LlamaPal — Private Offline AI for Android · The ChatGPT alternative that runs on your phone
LlamaPal is a free Android app that runs open-source large language
models — Llama 3, Llama 3.2, Mistral 7B, Phi-3, Phi-3.5, Gemma 2,
Qwen 2.5, Hermes 3, Nous Hermes, TinyLlama — entirely on your phone.
After a one-time model download, every chat happens 100% offline using
the open-source llama.cpp inference engine. No accounts, no cloud, no
telemetry on chat content, no internet required for inference.
LlamaPal is the private, offline alternative to cloud chatbots such as
ChatGPT, Google Gemini, Claude, Perplexity, Pi, and Character.AI. It
is ideal for private journaling, flights and airplane mode, travel
without roaming, brainstorming without sending ideas to a cloud
provider, offline coding help, language practice, and studying.
Why people choose LlamaPal
100% offline AI chat. Works on flights, in airplane mode, and in dead zones after the one-time model download.
Fully private. Inference happens on-device using llama.cpp. Conversations never leave your phone.
No accounts. No signup, no email, no cloud sync, no telemetry on chat content.
Free. Core chat is free forever. Optional Pro subscription removes ads and unlocks premium themes and custom personas.
Open-source models. Curated catalog of GGUF models from Hugging Face. Pick one labeled for your phone's speed and quality.

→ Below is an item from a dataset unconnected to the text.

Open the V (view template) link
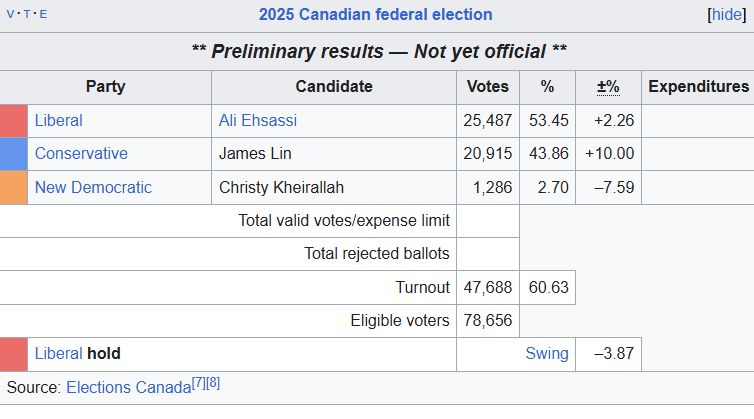The height and width of the screenshot is (419, 754). (x=10, y=14)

Voice input. On-device speech recognition. Material 3 dark UI designed for long sessions.
How LlamaPal compares
ChatGPT runs in the cloud and requires an OpenAI account. Google Gemini
is tied to your Google account and runs on Google servers. Anthropic
Claude is a cloud API. Character.AI, Pi, and Perplexity are all cloud
services. LlamaPal is different — it runs open-source models locally
on your Android phone with no account, no cloud, and no internet
required for chat.
Supported open-source LLMs
Llama 3.2 (1B, 3B) · Llama 3.1 (8B) · Mistral 7B · Phi-3 · Phi-3.5 ·
Gemma 2 (2B, 9B) · Qwen 2.5 · Hermes 3 · Nous Hermes · TinyLlama —
plus other community GGUF models from Hugging Face.
Device requirements
Android 9 (API 28) or higher, 64-bit ARM (arm64-v8a). 6 GB+ RAM
recommended. Each model needs roughly 4–8 GB of free storage. Internet
is only needed for browsing the model catalog and downloading models.
Common questions
Does LlamaPal work offline? Yes. After a model is downloaded once, the app works completely offline, including airplane mode, flights, and dead zones.
Is LlamaPal really private? Yes. Inference runs on-device using llama.cpp. Conversations never leave the phone. There are no accounts and no telemetry on chat content.

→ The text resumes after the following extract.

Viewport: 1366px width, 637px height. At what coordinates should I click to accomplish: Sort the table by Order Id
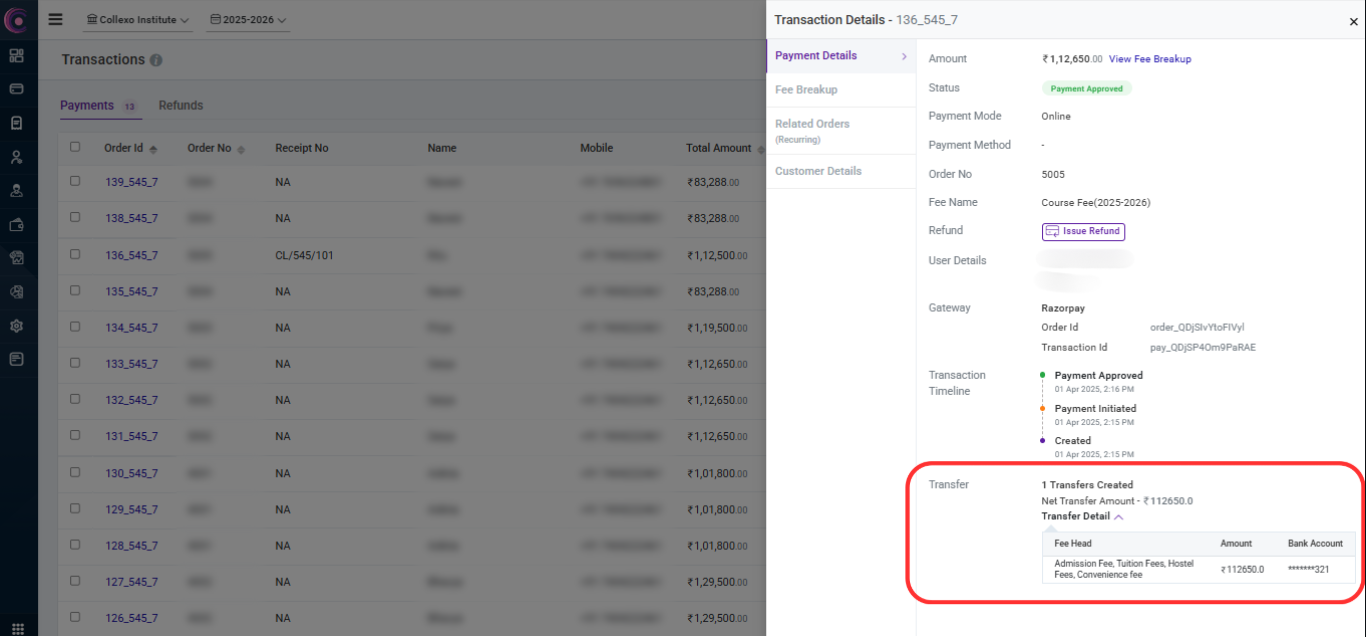[x=153, y=149]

Is LlamaPal a ChatGPT alternative? Yes — a private, offline alternative. Instead of sending messages to a remote server, LlamaPal runs the model locally on your phone.
Is LlamaPal free? Yes. Core chat is free forever. An optional Pro subscription removes ads and unlocks premium themes and custom personas.
How do I run Llama 3 on my Android phone? Install LlamaPal from Google Play, open the model catalog, and download a Llama 3 GGUF model sized for your device.
Is there a ChatGPT app that works in airplane mode? Yes — LlamaPal is built for it. Inference runs locally so no internet is needed for chat.
What is GGUF? GGUF is the quantized model format used by llama.cpp. LlamaPal downloads GGUF models from Hugging Face and runs them on-device.